What I really wanted was a Droid 4, but it now looks like they may not be available until February and my Droid 2 was beginning to struggle badly, so I decided to get whatever Verizon phone I liked best.  Assuming you’re a nerd with disposable income, that means either the Galaxy Nexus or the Razr.  Let me tell you the three reasons I have the Nexus instead of the Razr:

  1. Removable Battery – If you know me, you know that I like to keep spare batteries at home and in the office so that I can be on the go without charging.  The Razr’s battery is not removable.  This also allows me (though I’m not sure if I’m going to do it yet) to buy an extended battery.
  2. It’s a Nexus – With each new release of Android, Google makes a phone to showcase how perfectly it can run… in the case of Ice Cream Sandwich it is the Galaxy Nexus.  I’m a nerd, so of course I wanted to check out the phone with the only top of the line Verizon phone with Google’s new operating system and the one most likely to receive updates like Google Wallet.

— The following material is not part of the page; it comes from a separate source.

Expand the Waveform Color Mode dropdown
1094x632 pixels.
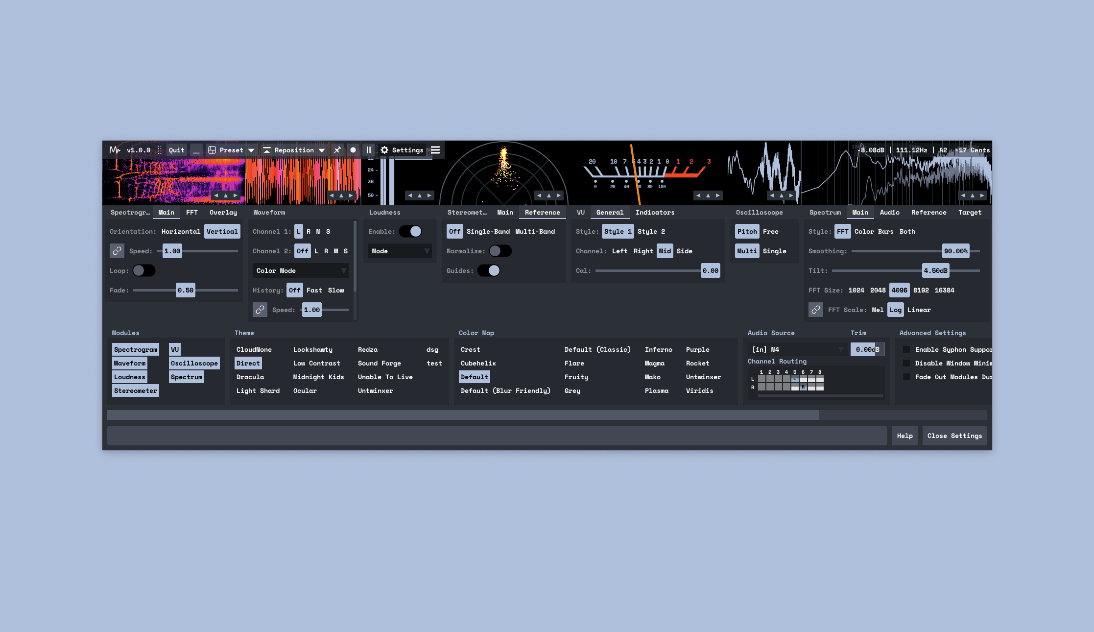(301, 270)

  3. The Razr Feels Fake – It is an amazing engineering feet that Motorola was able to cram two cameras, two antennas, CPU, memory, storage and more in to the Razr’s slim little profile, but the ridiculously large screen and ridiculously thin profile makes the phone feel cheap and fake to me.  I got one for my Mom for Christmas and she loves it, but it just wasn’t my style.

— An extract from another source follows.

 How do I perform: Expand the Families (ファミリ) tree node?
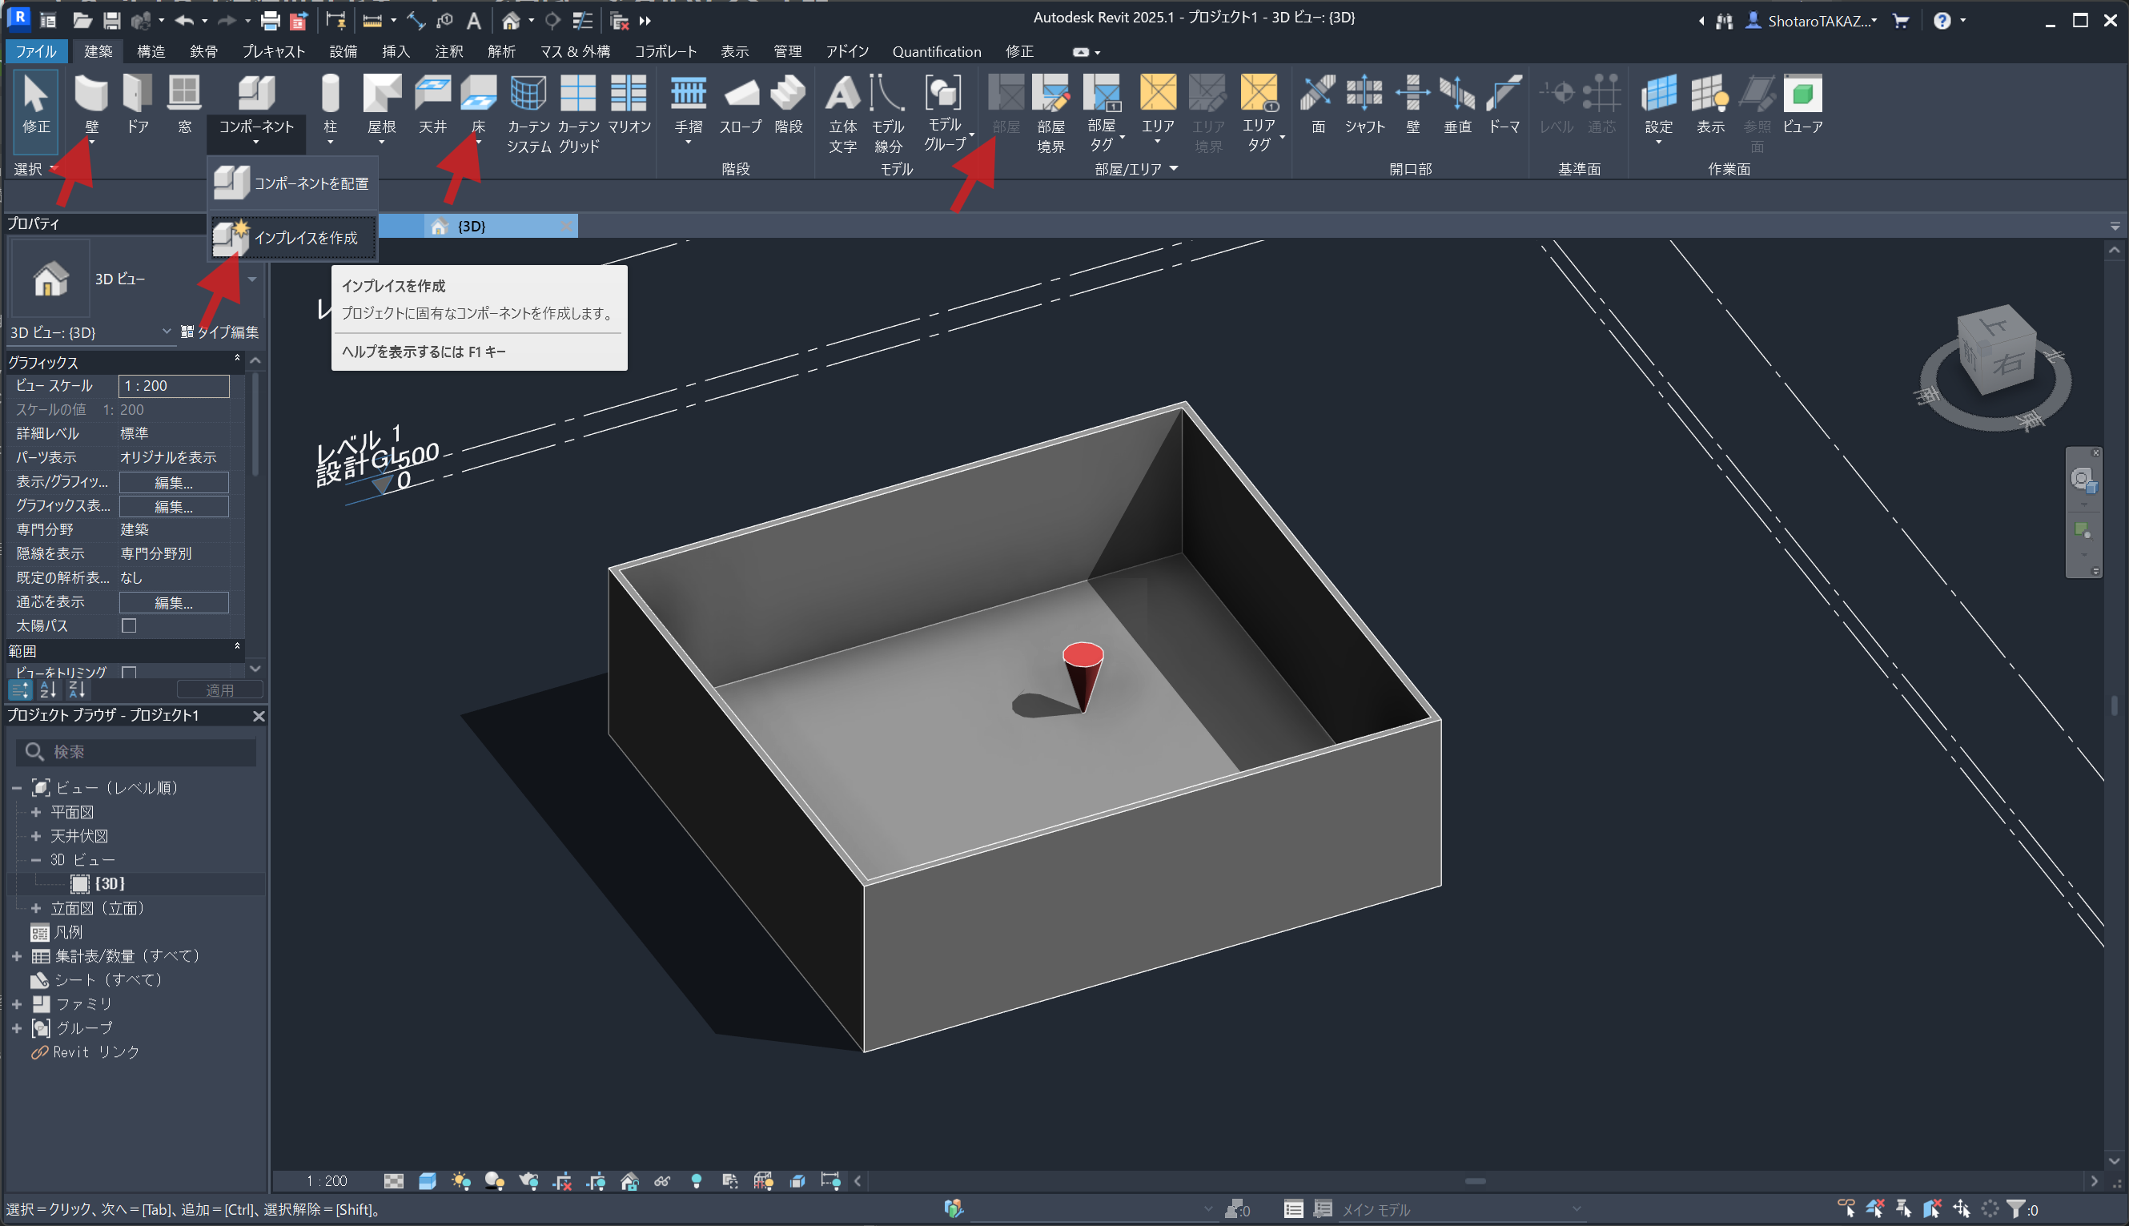click(17, 1004)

So those are the reasons for the decision.  Now that I own the thing, I’m feeling like I made a pretty good choice.  It’s definitely not without its flaws though.  Here are some of the Pros and Cons:


  • 4G – I had underestimated what a difference 4G would make, at least on Verizon’s LTE network.  As I wrote this post, I ran a speed test from my home office in the South Side and got 12mbps download and 10.5mbps upload over 4G.  By comparison, my Comcast Cable is only 20.5 mbps download and 2.7 mbps upload.
  • Screen – The screen is noticeably prettier than anything I’ve seen before (not that the Razr’s looked bad).

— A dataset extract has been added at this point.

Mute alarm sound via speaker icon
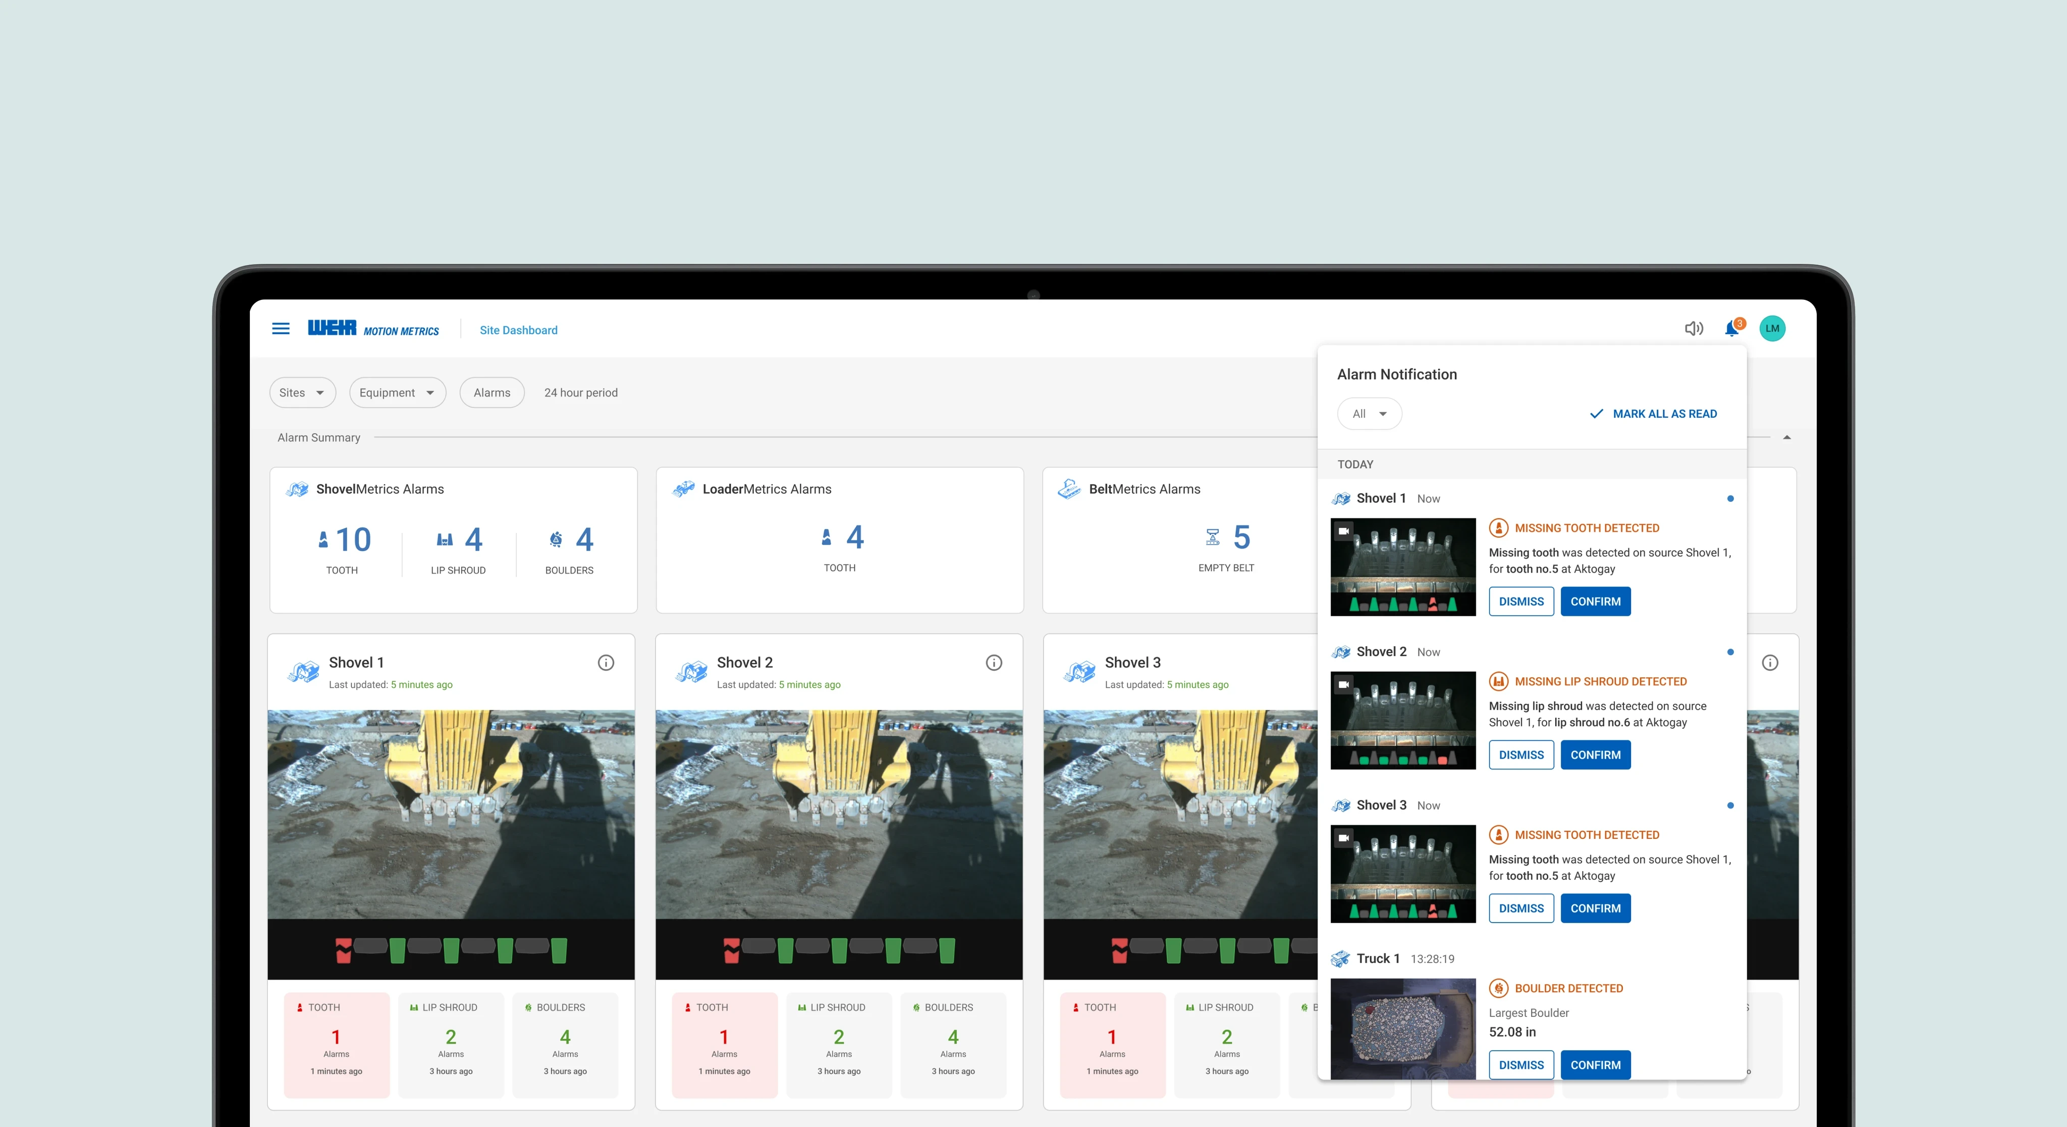The image size is (2067, 1127). pos(1693,328)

  • Performance – Apps load quickly, partly due to the 4G and partly due to the fact that it’s significantly beefier than my old phone.
  • Camera – The camera may be only 5 megapixels, but it feels more like a camera and less like a phone, snapping very crisp pictures very quickly.
  • Google+ – The integration with instant upload and other Google+ features gives this phone a significantly more cloudy experience.  In less than 10 minutes the phone had everything on it that my old phone had.


  • Battery – Even right out of the box with no apps, there is no way this phone could last a full work day without a charge or battery replacement.  One of the things I had gotten spoiled on with my Droid was longer battery life (due to 3G vs 4G and a smaller screen size).
  • Apps – Some applications (most notably Twitter) have clearly not put in the time to work properly with Ice Cream Sandwich.  Twitter fails regularly and several others just don’t look right.  I’m sure this will get corrected as adoption increases, but it was a little disappointing out of the gate.
  • SD Slot – The phone comes with 32GB of storage and Google is hoping you won’t need anywhere near that because you’ll use mostly their cloud services, but I still would have liked to have had an SD card slot.